Print everything from the line containing "Task: Click the X logo icon" down to the line containing "Action: coord(441,22)", both included, copying each line unchanged.

Exercise material:
********************
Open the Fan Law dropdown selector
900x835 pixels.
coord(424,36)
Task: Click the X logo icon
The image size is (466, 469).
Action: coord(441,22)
********************
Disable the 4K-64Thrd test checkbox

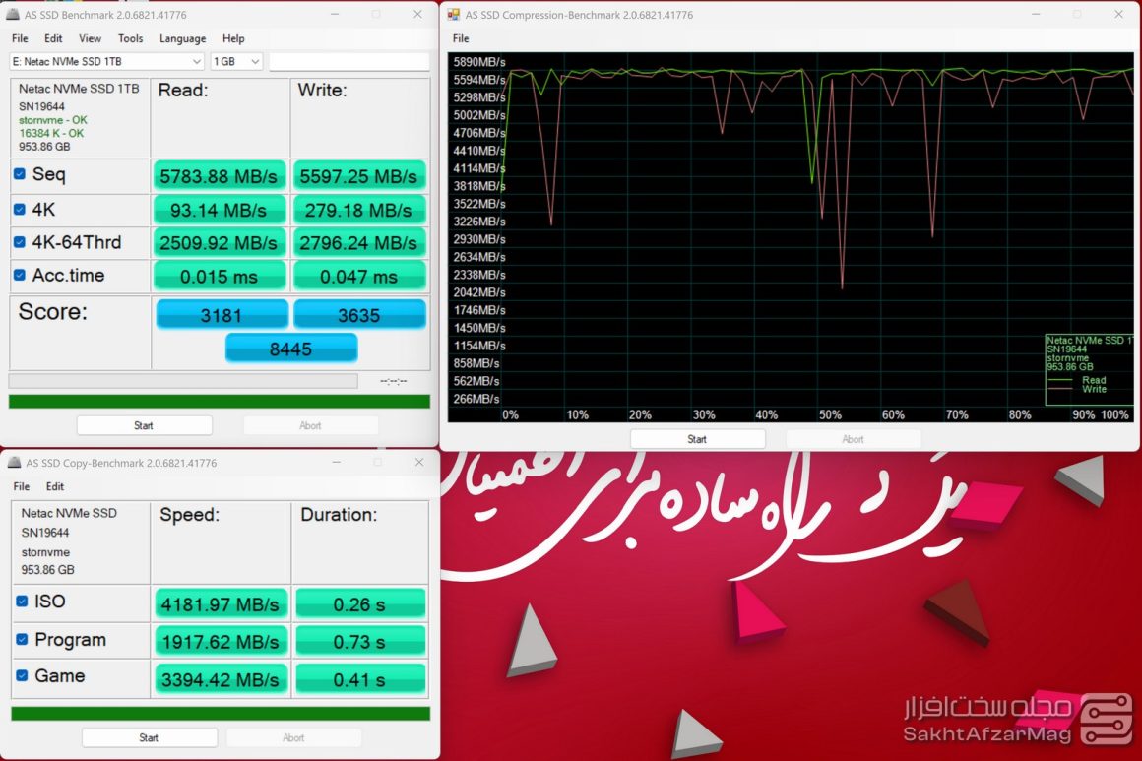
********************
Task answer:
Task: Click the X logo icon
The image size is (466, 469).
Action: coord(441,22)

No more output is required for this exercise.